As friends and family gathered for Easter dinner at Benjamin Edholm’s house in Omaha, Nebraska, the sky turned green and a great tornado began to rip through the city. While the revelers huddled for safety, an object burst through the dining room window, slid across the table and crashed to the floor with the dishes. The literal party crasher was a naked man who sat up, quickly converted the tablecloth into a makeshift toga and asked for a pair of trousers.

While the amusing story of the “human meteorite,” as one newspaper called him, testified to the power of a tornado that could tear the clothes right off a person, the twister was anything but funny. “If tornadoes could be described as having a personality, this one was a sociopath,” writes Geoff Williams, author of the book Washed Away: How the Great Flood of 1913, America’s Most Widespread Natural Disaster, Terrorized a Nation and Changed It Forever.

Tornado, Then Rain

The twister sucked two babies out the window of an orphanage and pulverized the Diamond Picture Theatre, killing 30 inside. The body of a 4-year-old girl dropped out of the sky and into the arms of Charles Allen as he walked near the intersection of 45th and Center Streets. Cows were found impaled on fence posts, and chickens were plucked clean of their feathers. That night of March 23, 1913, nearly a dozen other funnel clouds raced across Nebraska, Iowa, Illinois, Missouri, Michigan and Indiana. The death toll topped 200.

After the storm’s initial volley, heavy rain began to fall. By March 25, levees could no longer hold back the rising tide. The Ohio River and its tributaries overflowed their banks and submerged cities such as Fort Wayne, Cincinnati, Columbus and Indianapolis under several feet of water. “It was a devastating blow to the country,” Williams said in an interview.

Perhaps no city, however, was hit as hard as Dayton, Ohio, where nearly a foot of rain fell upon the city. The Miami River rushed into the downtown area, and the floodwaters in some areas were 20 feet deep. Stranded citizens signaled messages with flags from the roofs of downtown buildings.
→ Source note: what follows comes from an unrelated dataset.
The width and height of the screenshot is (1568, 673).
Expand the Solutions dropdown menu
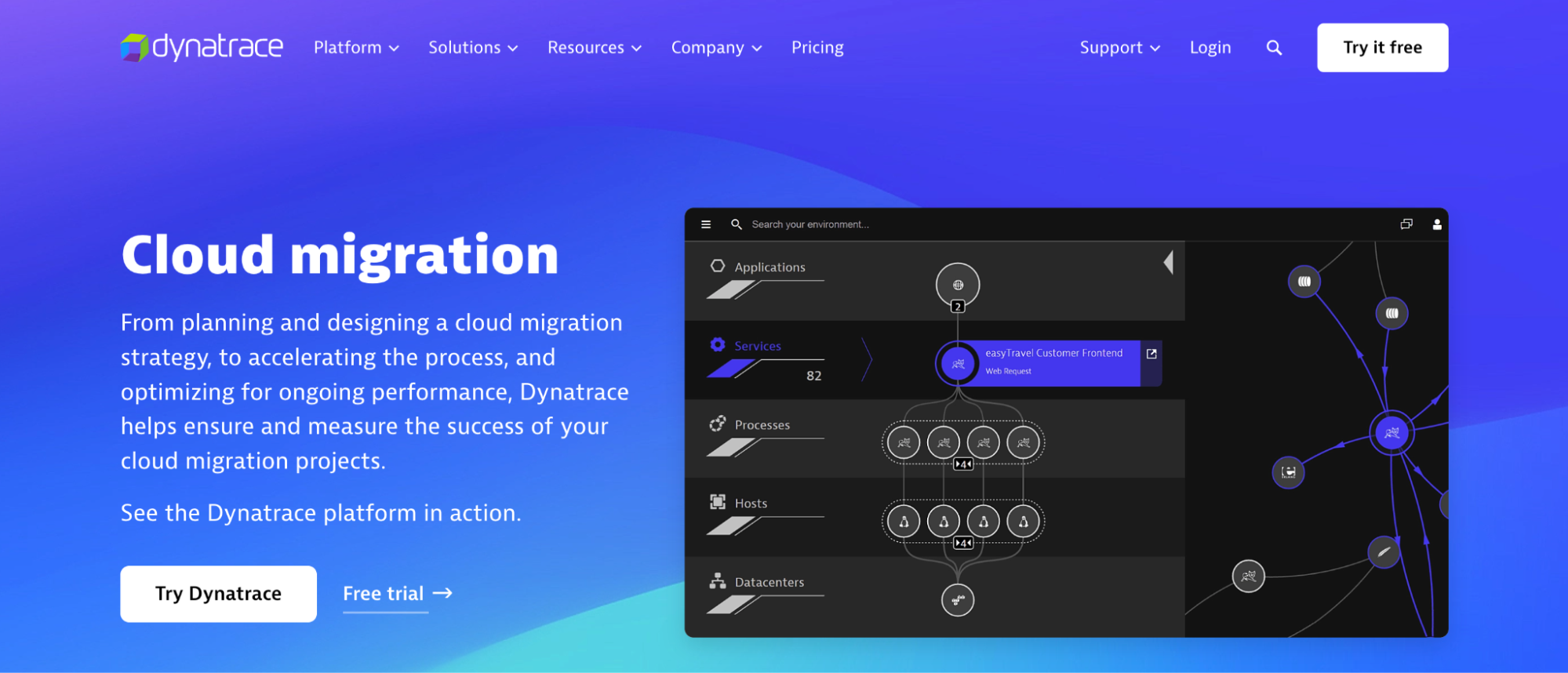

In some neighborhoods, homes floated off their foundations, and residents jumped from one drifting house to another until they found a structure on dry land. 

In other sections of Dayton, the water rose so quickly that residents could only escape by scaling telephone poles and carefully crawling along the wires. One woman even performed her tightrope walk carrying her baby in a cloth sack. Survivors who worried about drowning or freezing in the cold temperatures suddenly had to be concerned about burning when severed gas lines and chemicals inside industrial buildings ignited and set entire city blocks ablaze. “It was like a disaster movie,” Williams said.

Damage and Death Toll

When the water receded, wrecked Model T automobiles, capsized streetcars and dead horses littered Dayton’s streets. Property damage topped more than $2 billion in present-day terms, and more than 360 people perished. However, Williams noted, that death toll may have been much higher except for the heroic leadership of John H. Patterson, founder of the Dayton-based National Cash Register Company (NCR). 

“He basically took over the role of mayor because the actual mayor was trapped in his house,” Williams said. “They needed a leader, and he provided it. He had his factory build boats, and he sent out rescuers. He converted his factory into a makeshift shelter and hospital. His operations saved thousands of people.”

Although the rain finally stopped after three days, all the water that inundated the Midwest had to eventually travel south to drain into the Gulf of Mexico, and the resulting flooding lasted into early May. Weeks after the storm, the Mississippi River spilled over into Memphis, Natchez, New Orleans and other cities along its banks.

It is estimated that the Great Flood of 1913 killed more than 1,000 Americans, making it the country’s second-deadliest deluge (behind only the 1889 Johnstown Flood, in which more than 2,200 lost their lives). The destruction cut across 14 states—reaching from Vermont to Michigan to Louisiana—making it the country’s most widespread natural disaster.

The apocalyptic storm that caused the Great Flood of 1913 impacted more Americans than the San Francisco Earthquake and Fire of 1906, the Hurricane of 1938 and many other better-known natural disasters. So why has history largely forgotten it? Williams said it’s because the impacted communities viewed the disaster as a local, rather than a national, calamity. “If you lived in Dayton, it was the Great Dayton Flood. If you lived in Indianapolis, it was the Great Indianapolis Flood. People thought of it in very local terms although it was a huge regional flood.”

Flood Controls Established

In the wake of the disaster, states across America acted to prevent a repeat occurrence. Indiana established a flood control commission, Pennsylvania approved the construction of new dams and stalled flood control legislation in Texas and California was suddenly enacted. The communities around Dayton established the Miami Conservancy District and hired engineer Arthur Ernest Morgan to design a massive system of dams and levees that took five years to build.

In the 1930s, Morgan applied his flood control knowledge to manage the larger Tennessee River system after President Franklin D. Roosevelt appointed him the first chairman of the Tennessee Valley Authority. Morgan’s greatest legacy may be that since his flood control system for Dayton was completed in 1922, the city has never again been deluged as it was over a century ago.